While Biden thanked U.S. Sen. Lindsey Graham, R-S.C., for voting for the Bipartisan Infrastructure act and bills to invest in semiconductor chips and science, he castigated the state’s GOP congressional delegation for opposing the Inflation Reduction Act, which promotes clean energy to reduce impacts of climate change.

“Every Republican member of the [U.S.] House in this state voted to repeal the clean energy provisions of the Inflation Reduction Act that — that attached — attracted all these jobs,” Biden said. “You know, and then, after that effort failed, the Republican Study Committee, which includes over three quarters of the House Republicans, just released a plan to go at trying to repeal it all again. That hasn’t stopped them, though, from claiming credit now that billions of dollars and thousands of jobs are coming to the United States.”
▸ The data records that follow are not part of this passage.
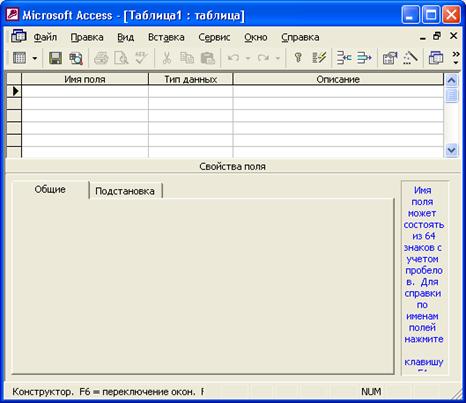Screen dimensions: 466x403
Task: Click first row Тип данных cell
Action: click(x=190, y=91)
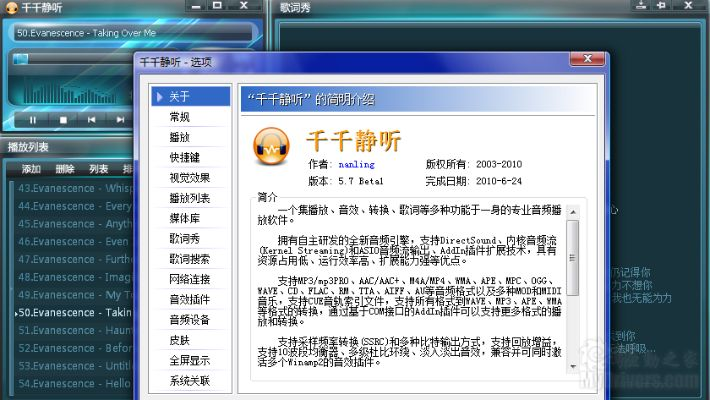
Task: Select 快捷键 settings category
Action: coord(184,157)
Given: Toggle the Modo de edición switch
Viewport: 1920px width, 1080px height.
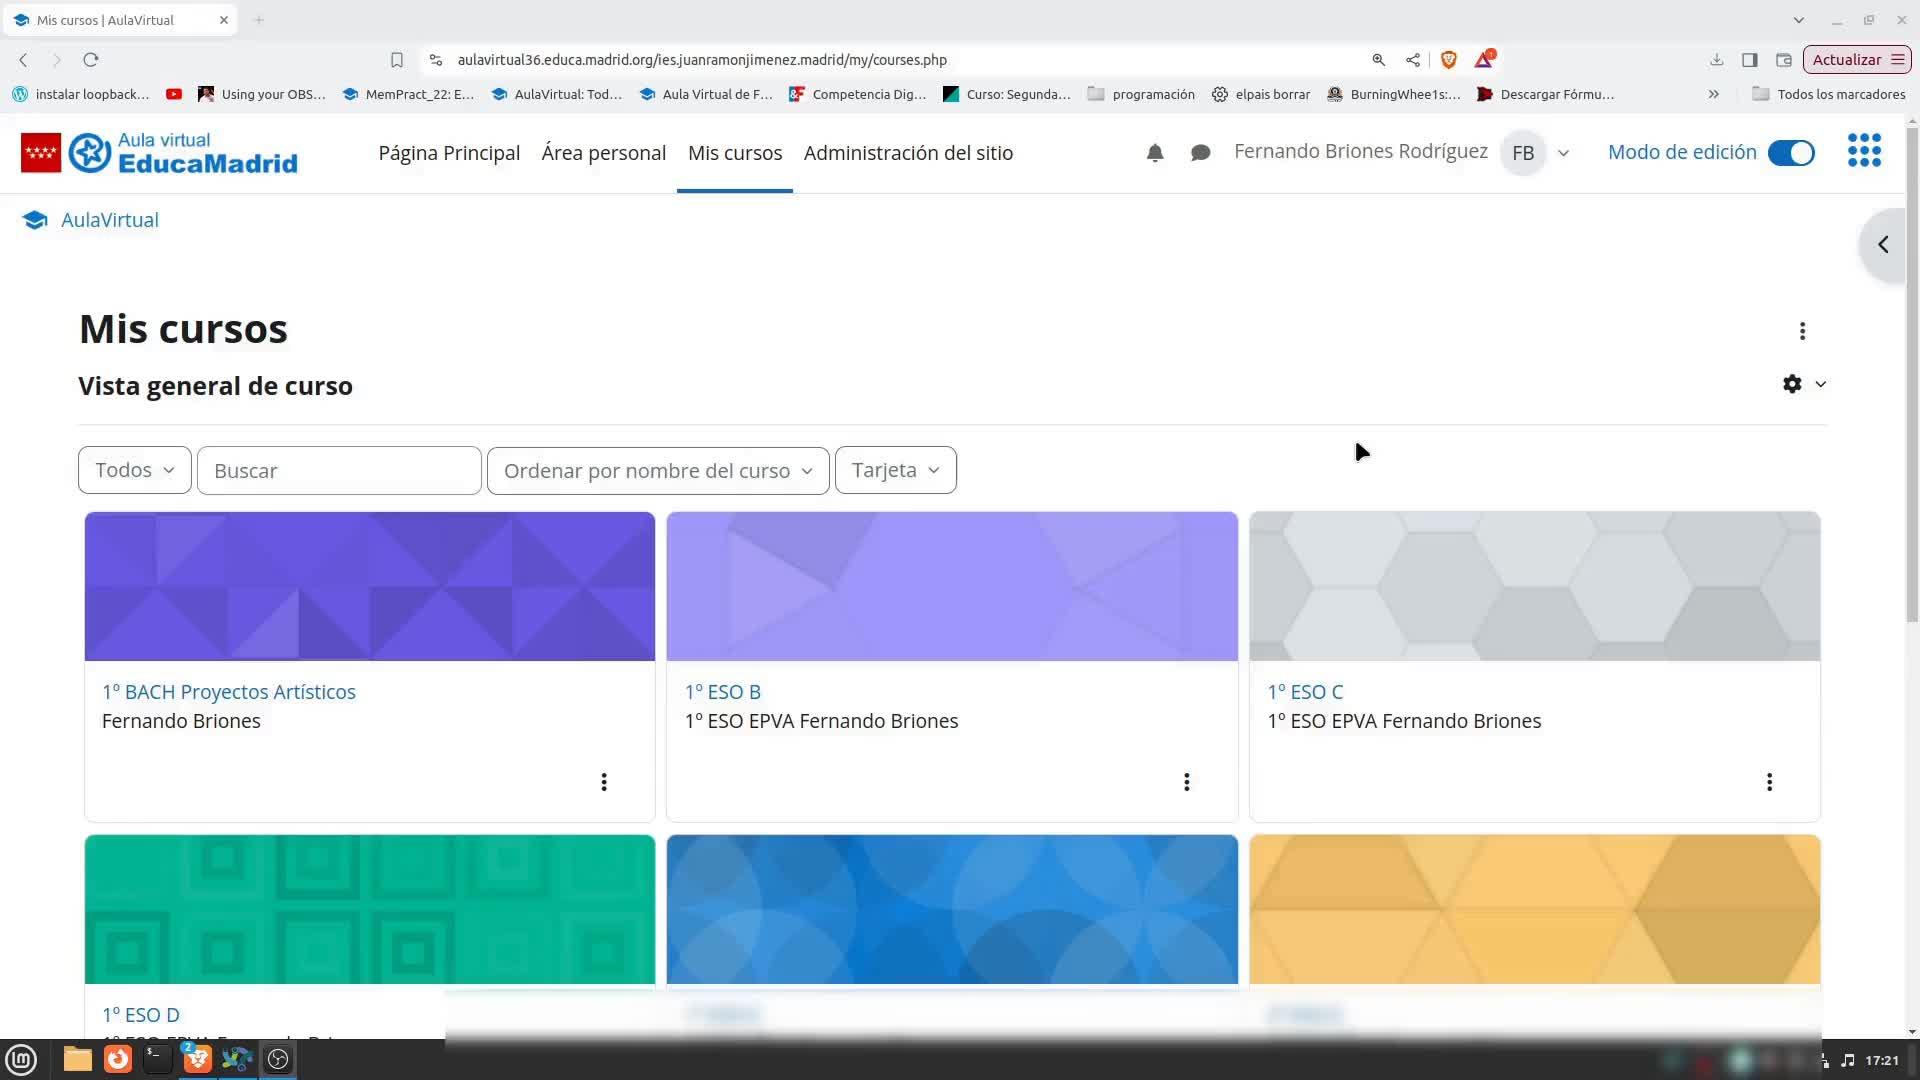Looking at the screenshot, I should click(x=1791, y=153).
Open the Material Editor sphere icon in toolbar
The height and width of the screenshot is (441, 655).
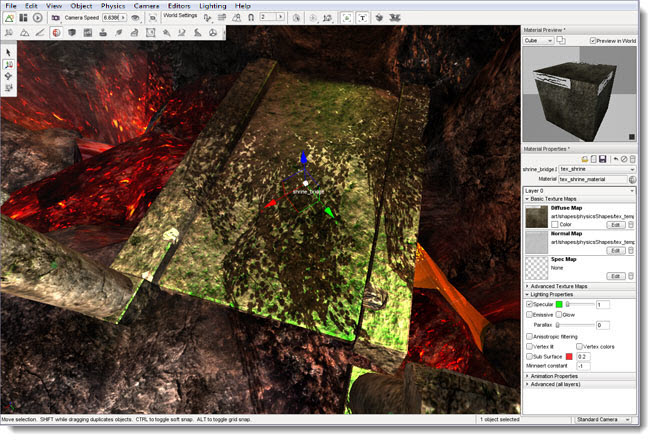click(x=56, y=32)
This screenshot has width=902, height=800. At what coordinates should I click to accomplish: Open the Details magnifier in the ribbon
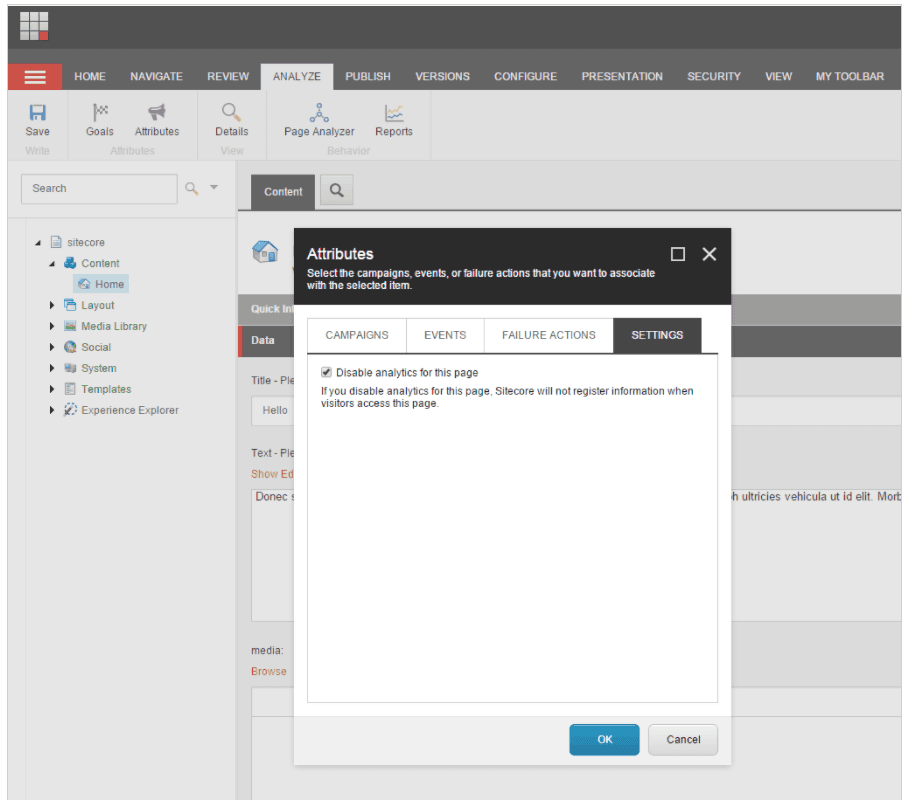[231, 114]
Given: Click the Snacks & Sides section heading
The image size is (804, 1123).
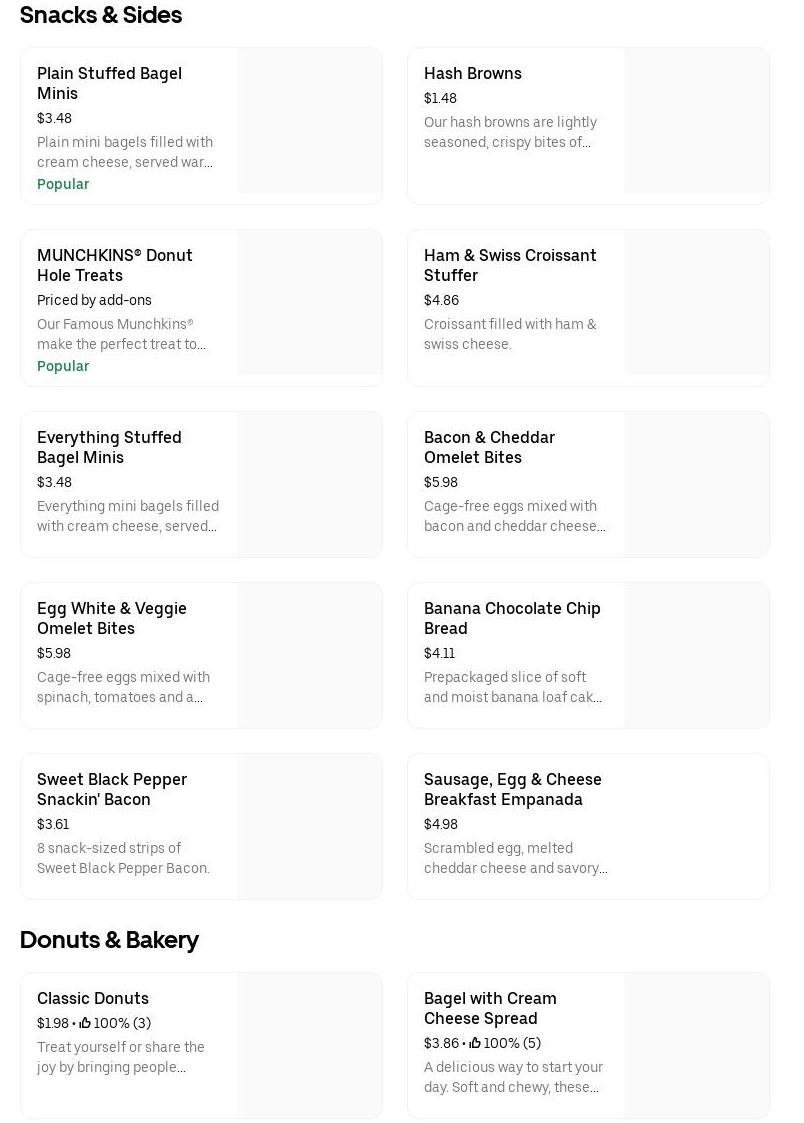Looking at the screenshot, I should tap(100, 15).
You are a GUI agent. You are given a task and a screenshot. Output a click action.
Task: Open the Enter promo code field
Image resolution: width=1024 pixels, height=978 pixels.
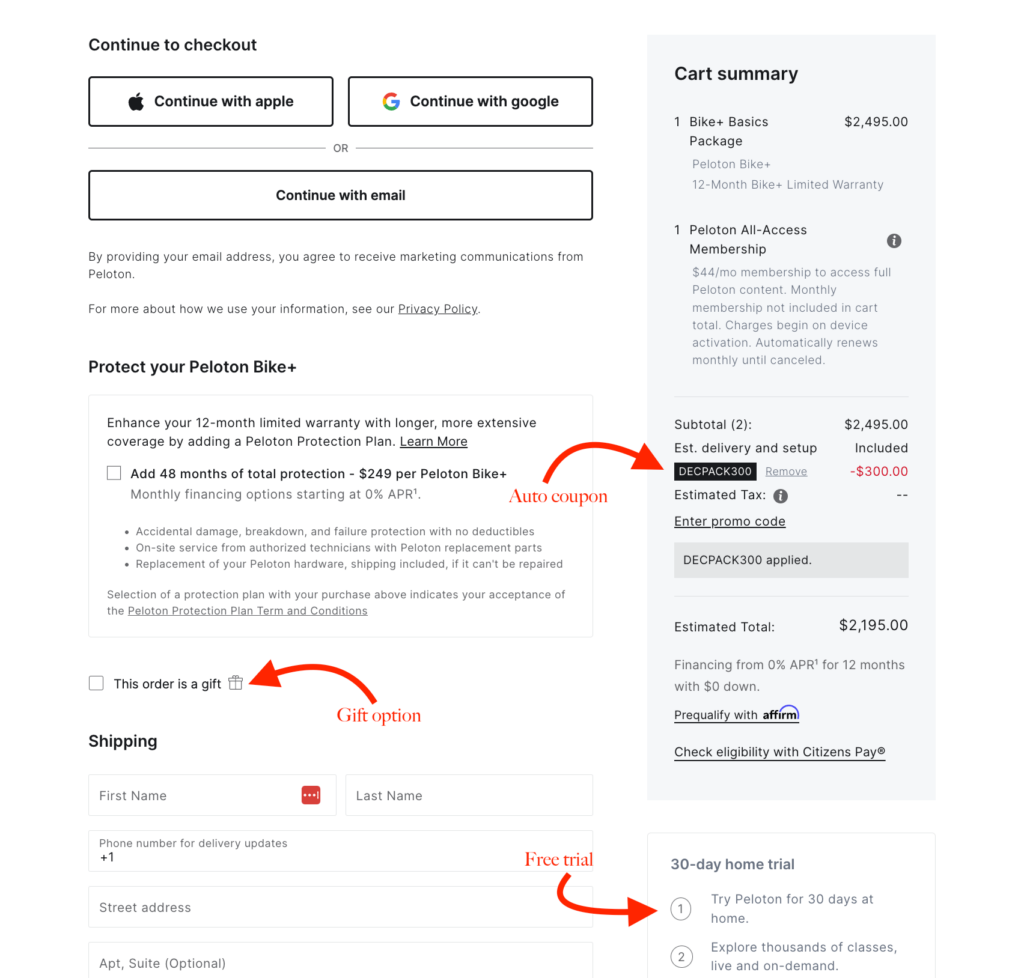729,521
In an appearance on Fox News Thursday morning, presidential candidate and U.S. Sen. Tim Scott, R-S.C., slammed Biden’s visit to the state and doubled-down on trickle-down economics:

“Every single month since he’s been in office, except for one, inflation is outpacing increases in wages. We’ve done better. We can do better,” Scott said, according to a press release. “And when I’m president of the United States, we’re going to continue what we did before: cutting taxes, putting more dollars in the pockets of the average family, and increasing an incentive-based economy like my opportunity zones, where within those zones, wages went up 8% while inflation was only 2%. We can do better by trusting the American people with their own money.”

But Biden said his economic vision was working.

“It’s rooted in what always worked best for this country: investing in America. Because when you invest in our people, when you strengthen the middle class, we see stronger economic growth that benefits everybody.”